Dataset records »

= = = = = = =

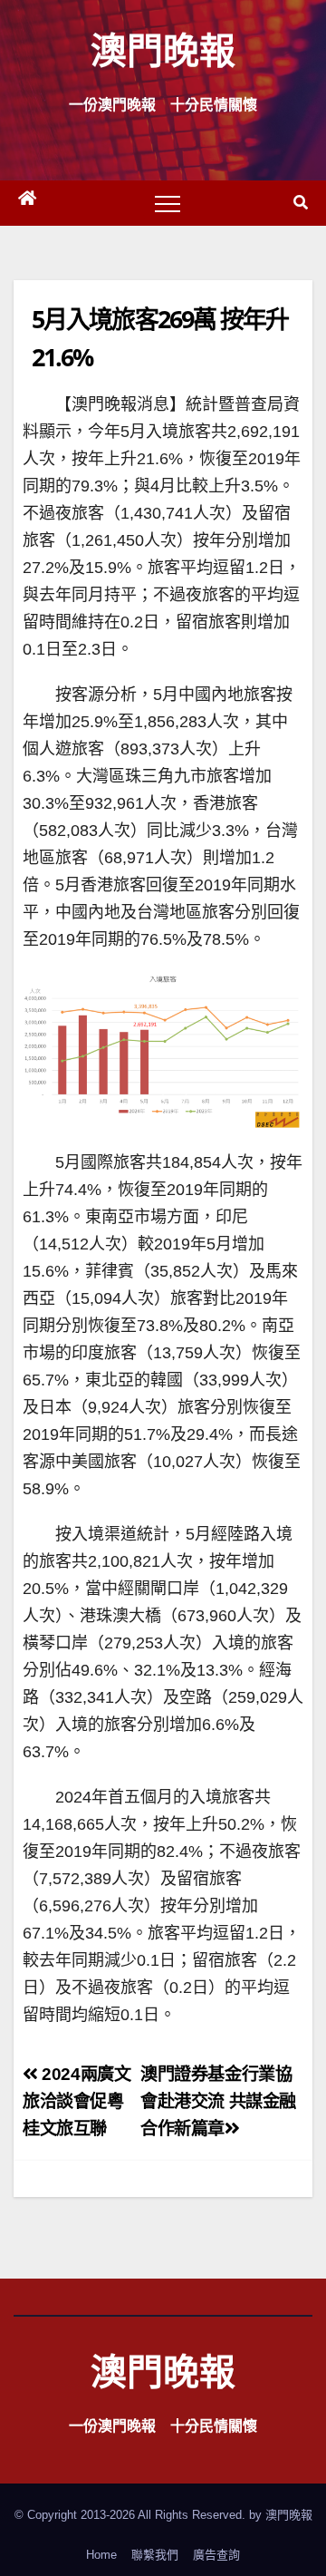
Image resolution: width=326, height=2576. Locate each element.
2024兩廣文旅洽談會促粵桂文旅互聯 (77, 2101)
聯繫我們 (154, 2554)
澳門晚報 (163, 49)
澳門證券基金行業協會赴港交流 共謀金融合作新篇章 (218, 2101)
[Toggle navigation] (167, 203)
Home (101, 2554)
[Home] (27, 203)
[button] (300, 202)
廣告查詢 (216, 2554)
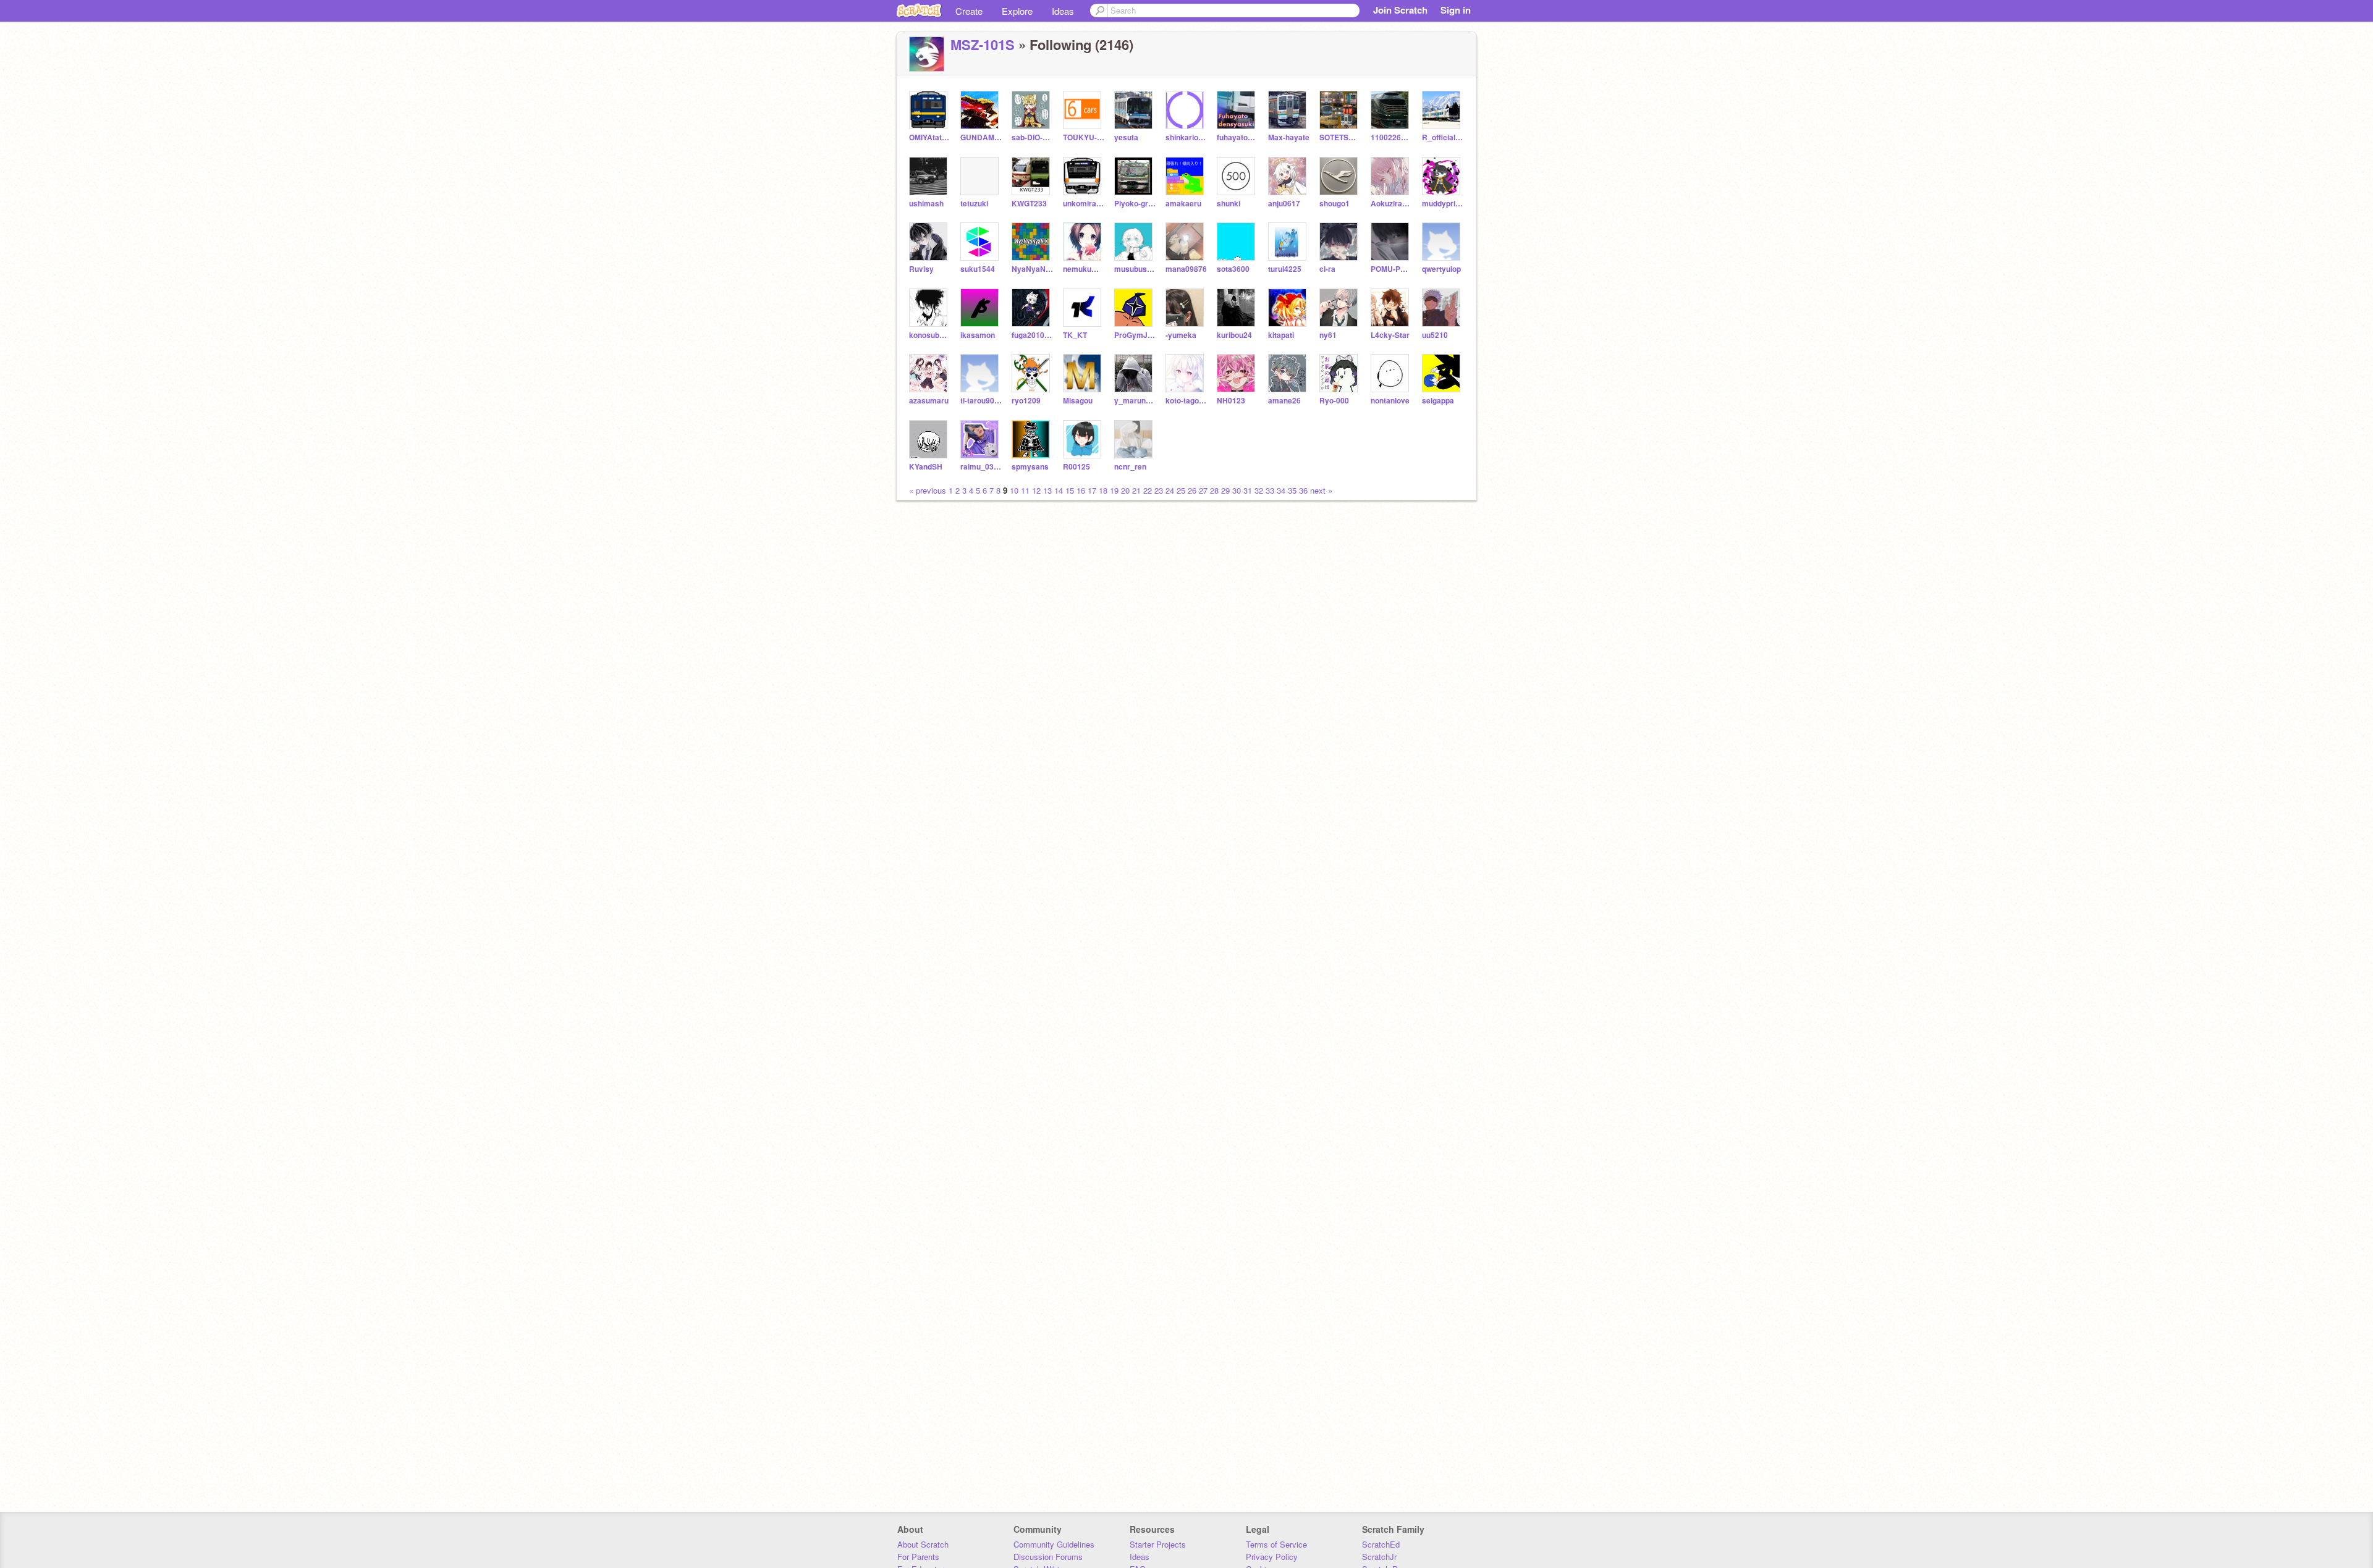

= = = = = = =

Would you write out each record above exactly, with no images?

Image resolution: width=326, height=2576. Locate each element.
2024兩廣文旅洽談會促粵桂文旅互聯 (77, 2101)
聯繫我們 (154, 2554)
澳門晚報 (163, 49)
澳門證券基金行業協會赴港交流 共謀金融合作新篇章 (218, 2101)
[Toggle navigation] (167, 203)
Home (101, 2554)
[Home] (27, 203)
[button] (300, 202)
廣告查詢 (216, 2554)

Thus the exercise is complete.